WORK ITEM =
The required output is an exact restatement of the lines, starting with the one that contains "The height and" and finishing with the last line of the listing. It contains no pictures.

DATASET =
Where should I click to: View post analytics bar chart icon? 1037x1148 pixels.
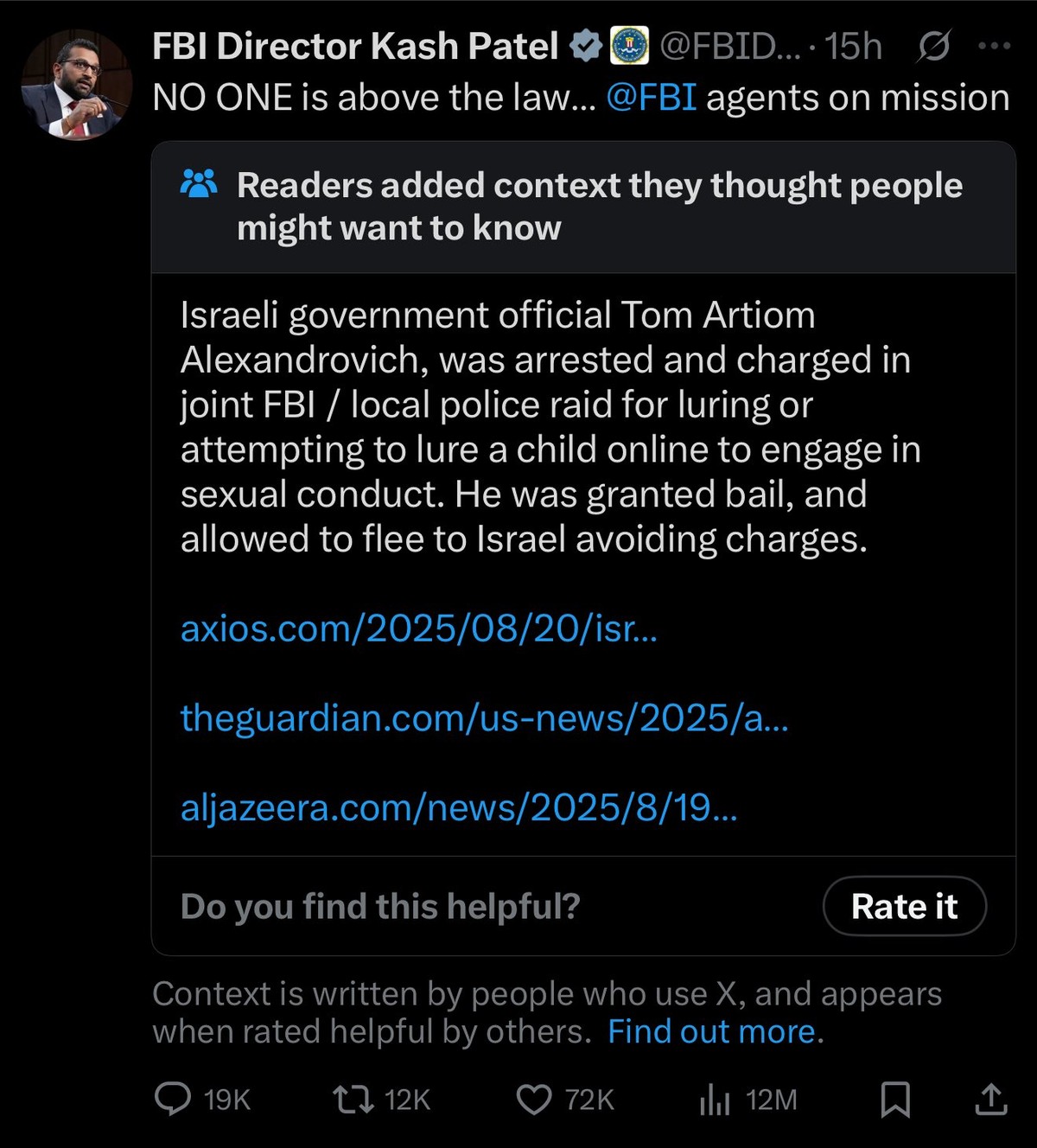715,1100
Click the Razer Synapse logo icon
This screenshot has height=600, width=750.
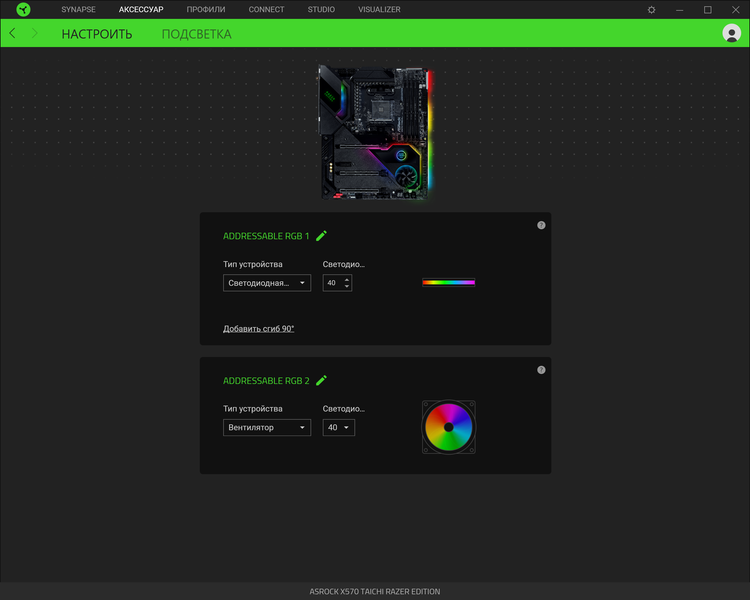tap(23, 10)
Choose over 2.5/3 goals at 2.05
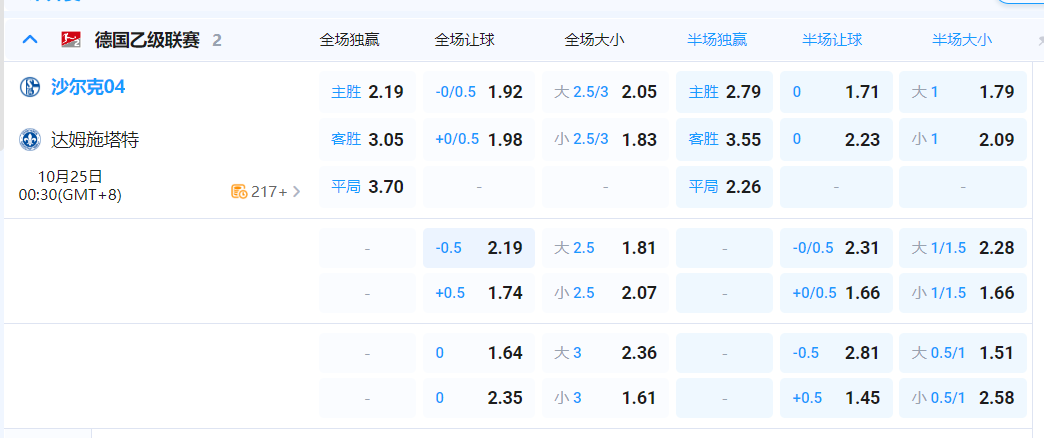The width and height of the screenshot is (1044, 438). pyautogui.click(x=605, y=92)
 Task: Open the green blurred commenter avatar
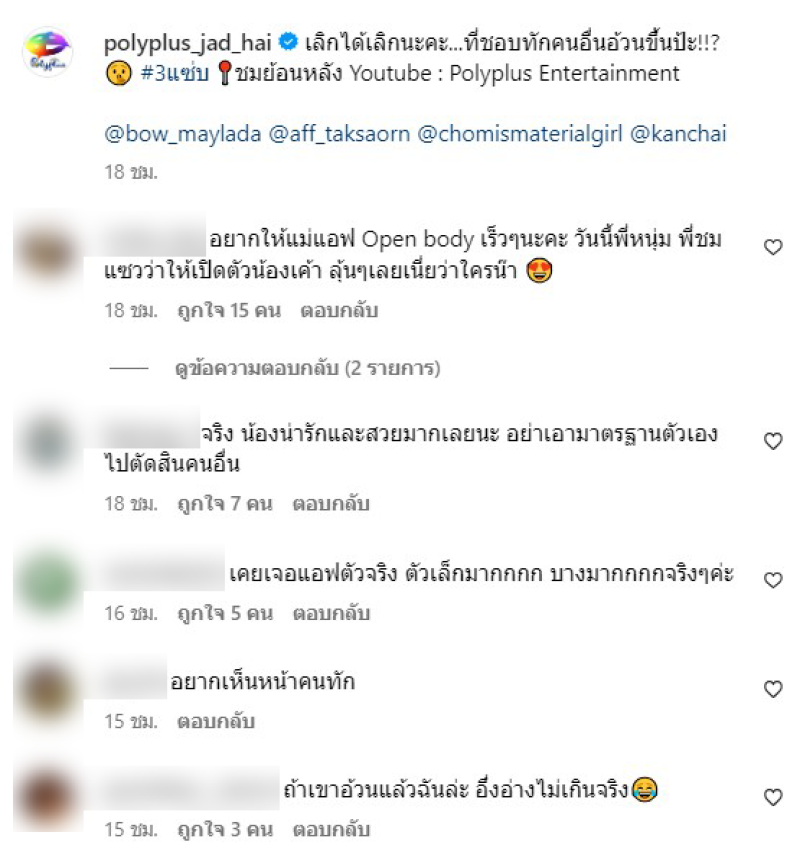click(x=49, y=583)
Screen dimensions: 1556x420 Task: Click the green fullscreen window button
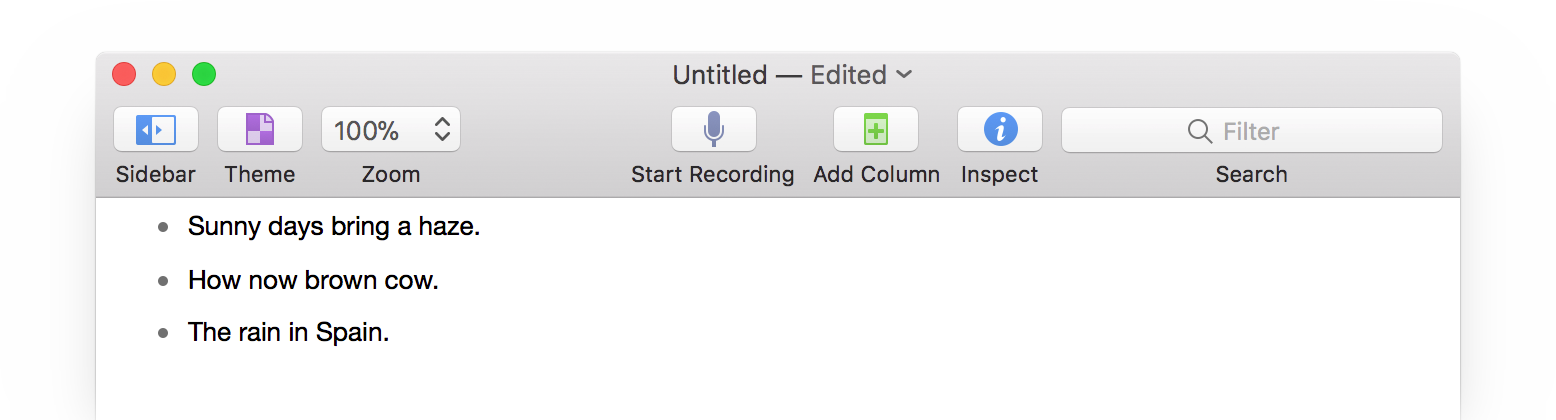click(204, 74)
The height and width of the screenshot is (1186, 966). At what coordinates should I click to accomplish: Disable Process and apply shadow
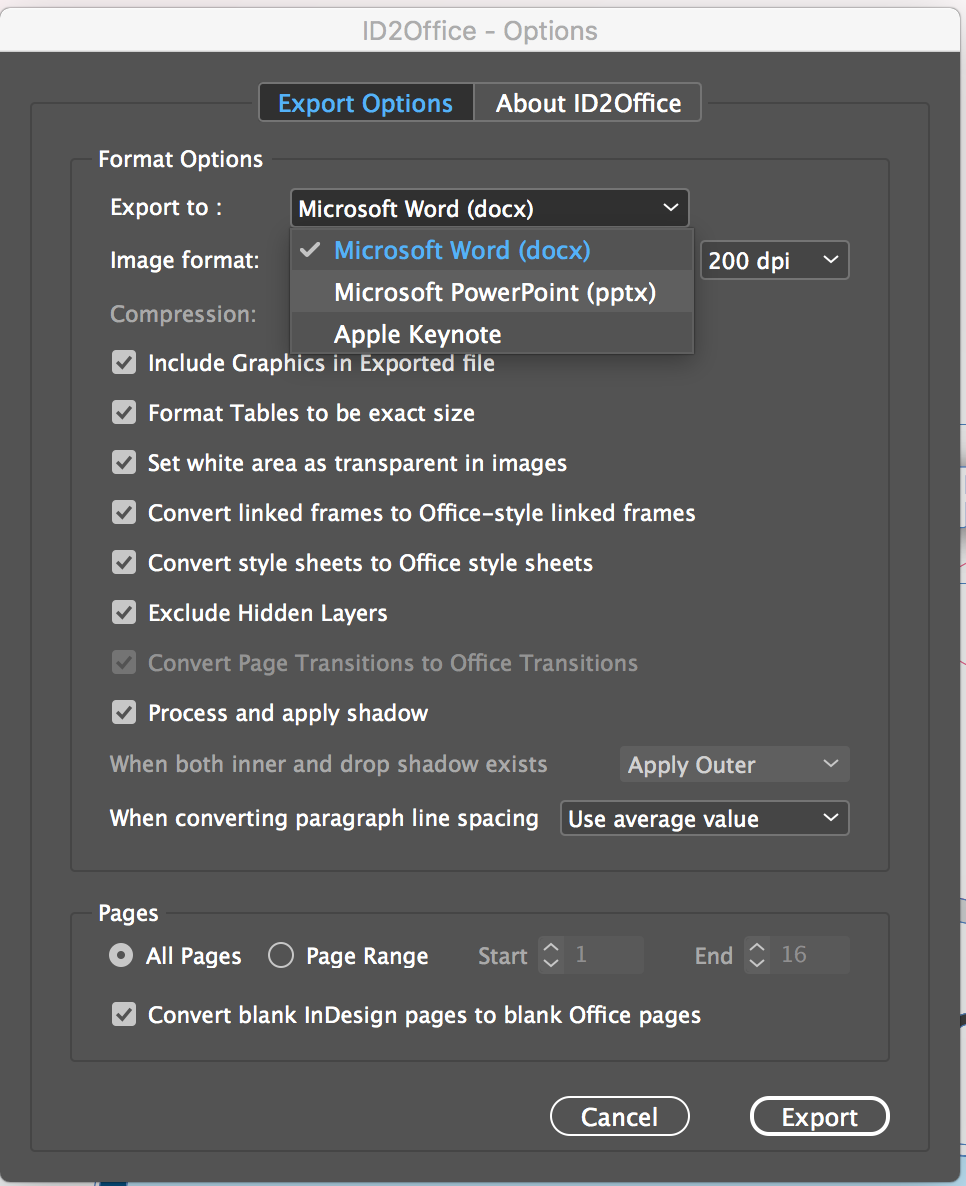[124, 713]
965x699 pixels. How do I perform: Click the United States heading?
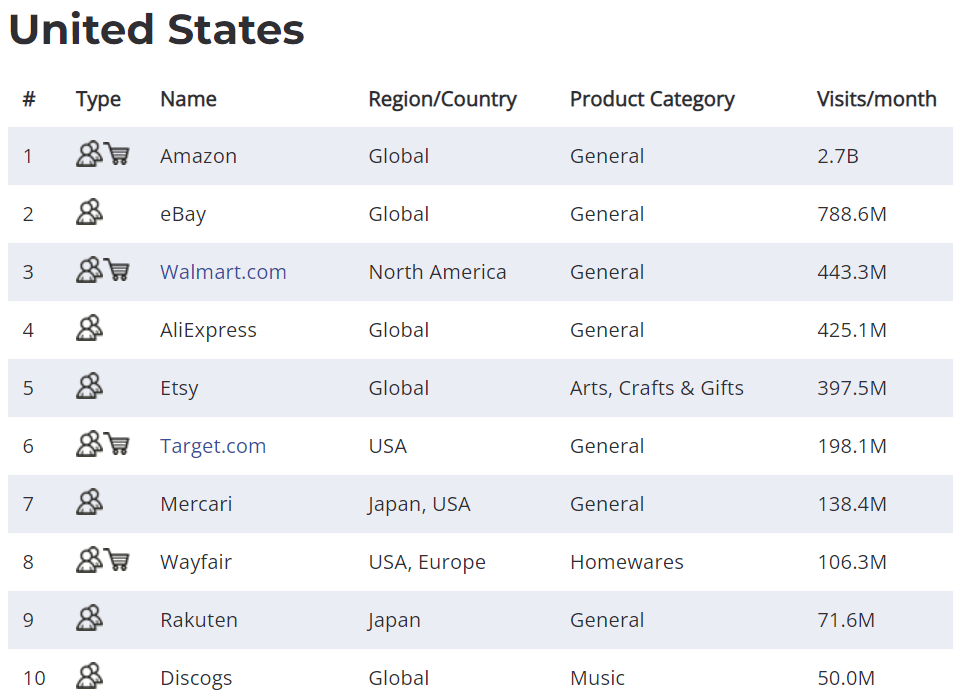pyautogui.click(x=156, y=30)
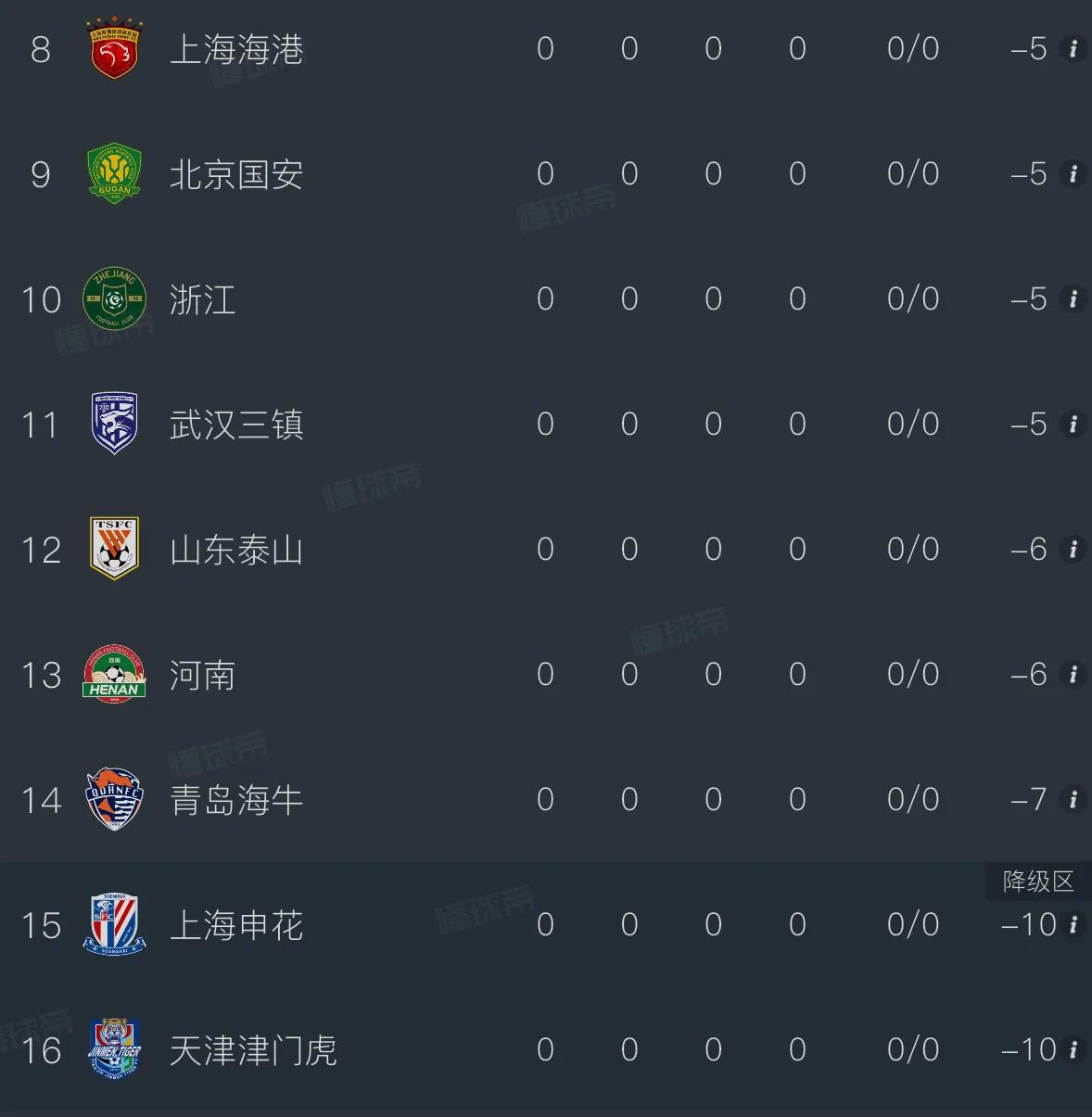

EXERCISE OUTPUT =
The height and width of the screenshot is (1186, 966). At what coordinates should I click to accomplish: Disable Process and apply shadow
[124, 713]
965x699 pixels. How do I perform: Click the United States heading?
pyautogui.click(x=156, y=30)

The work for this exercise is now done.